I have the following function which I wrote in NASM to merge two sorted arrays. Its not a standalone, but its supposed to be compiled into a .o
file and then linked to a .c
file from which the function can be called with the following signature:
void merge(int* arr1, int size1, int* arr2, int size2, int* merged_array)
I have tested it and my code works as intended. However, I am somewhat new to assembly and I don't know if I'm following best practices with this code. Also, I timed it against a function that I wrote in C to do the same thing, and the C function consistently outperforms it for large arrays.
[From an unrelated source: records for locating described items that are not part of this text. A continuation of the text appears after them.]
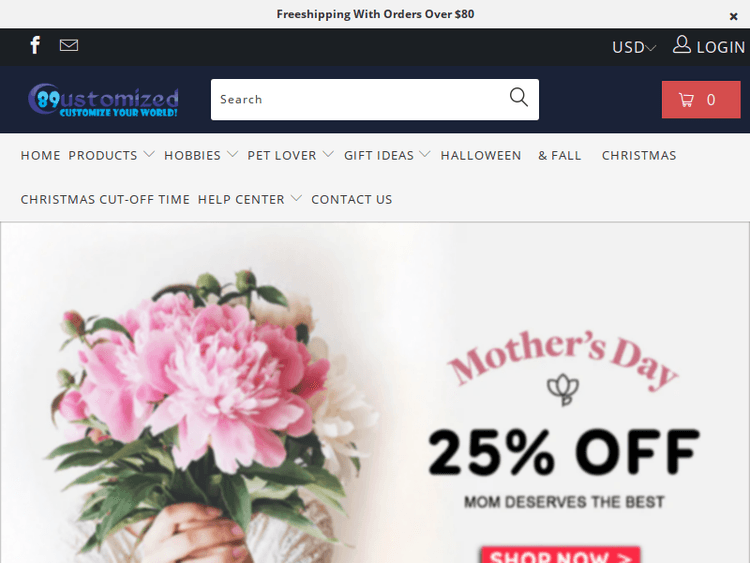Image resolution: width=750 pixels, height=563 pixels.
Task: Click the user account icon
Action: [x=682, y=44]
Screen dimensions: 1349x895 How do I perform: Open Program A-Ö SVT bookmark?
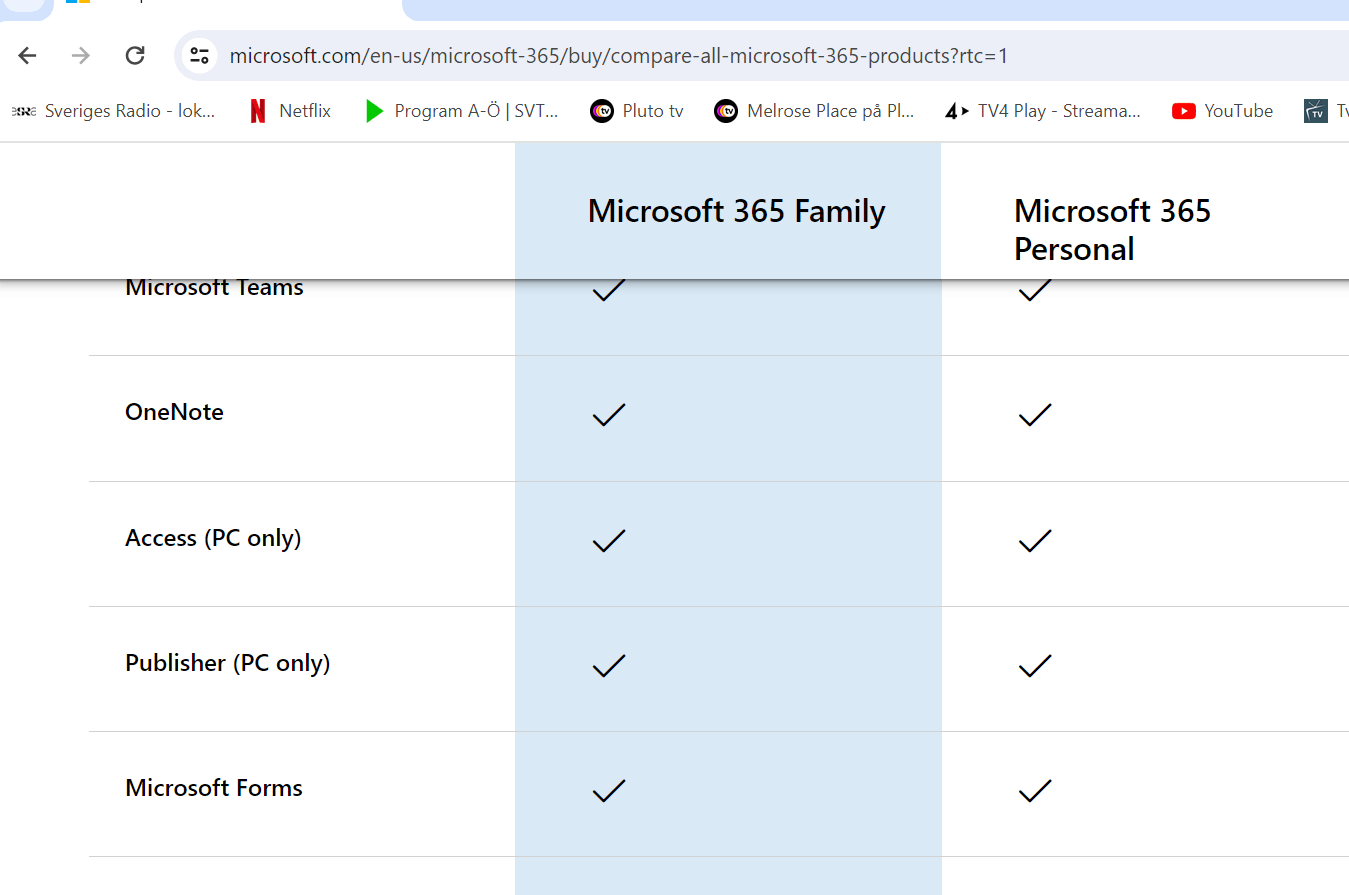(x=461, y=111)
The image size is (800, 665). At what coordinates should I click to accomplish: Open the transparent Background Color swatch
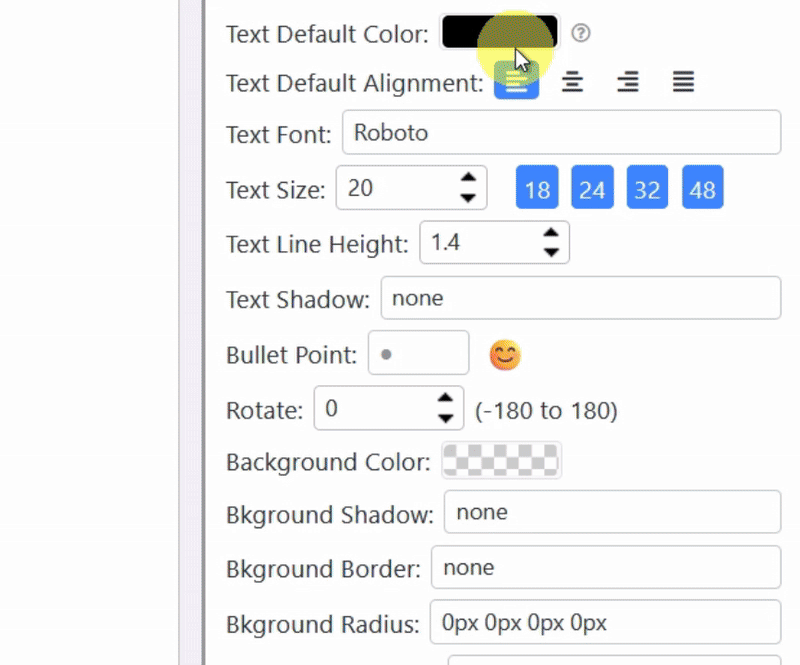(501, 461)
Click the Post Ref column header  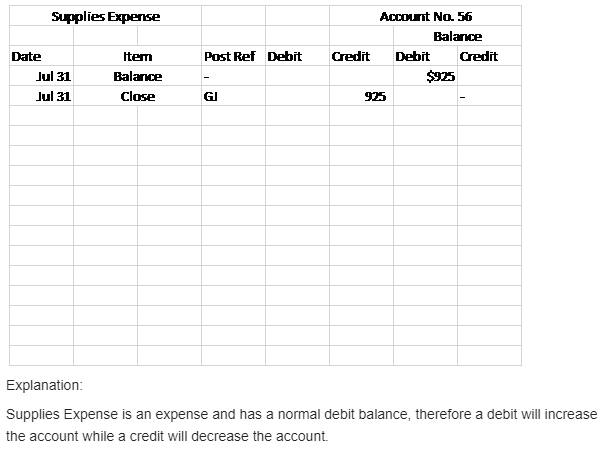(230, 56)
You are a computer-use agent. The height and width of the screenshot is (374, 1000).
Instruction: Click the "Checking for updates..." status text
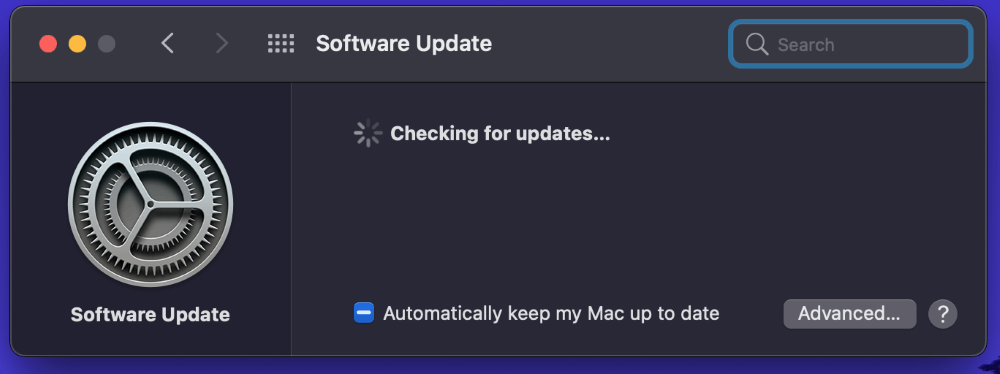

So I'm wondering if there's any obvious sections of it I can rewrite to improve performance.
global merge
merge: ; entry point for function merge
push ebp
mov ebp, esp
mov eax,[esp+8] ; pointer to array 1
mov esi,[esp+12] ; length of array 1
mov ebx,[esp+16] ; pointer to array 2
mov edi,[esp+20] ; length of array 2
mov edx,[esp+24] ; pointer to destination array (pre-allocated)
begin_merge:
test esi,esi ; if we've run out of array 1
jz copy2 ; just copy over array 2
test edi,edi ; if we've run out of array 2
jz copy1 ; just copy over array 1
;otherwise, compare the first elements
mov ecx,[eax]
cmp ecx,[ebx]
jl merge_from_1 ; if eax > ebx, merge from array 1
jmp merge_from_2; otherwise keep going for the merge from array 2
; merge a single element from an array
merge_from_2:
mov ecx,[ebx]
mov [edx],ecx
add edx,4
add ebx,4
dec edi
jmp begin_merge
merge_from_1:
mov ecx,[eax]
mov [edx],ecx
add edx,4
add eax,4
dec esi
jmp begin_merge
; copy over an entire array
copy1:
test esi,esi ; if we've run out of array 1
jz finish ; end
; otherwise, copy an element from array 1
jmp merge_from_1 ; this will return to begin_merge, but thats okay
; because begin_merge will just forward it on to here again
copy2:
test edi,edi ; if we've run out of array 2
jz finish ; end
; otherwise, copy an element from array 2
jmp merge_from_2 ; this will return to begin_merge, but thats okay
; because begin_merge will just forward it on to here again
finish:
leave
ret
-
\$\begingroup\$ I have rolled back Rev 6 → 4. Code in the question should not be modified after answers have been posted. Please see What to do when someone answers . \$\endgroup\$200_success– 200_success2017年06月16日 18:14:55 +00:00Commented Jun 16, 2017 at 18:14
4 Answers 4
Firstly, the way you are addressing the stack (cdecl calling convention) is wrong. Now because your creating an empty procedure frame, the way you've done it works, but if you were to allocate space on the stack which is usually the reason for a procedure frame, then your method would fail.
push ebp
mov ebp, esp
add esp, -512
or
enter 512, 0
Your method would require
mov edx, [esp+536]
After
void merge(int* arr1, int size1, int* arr2, int size2, int* merged_array)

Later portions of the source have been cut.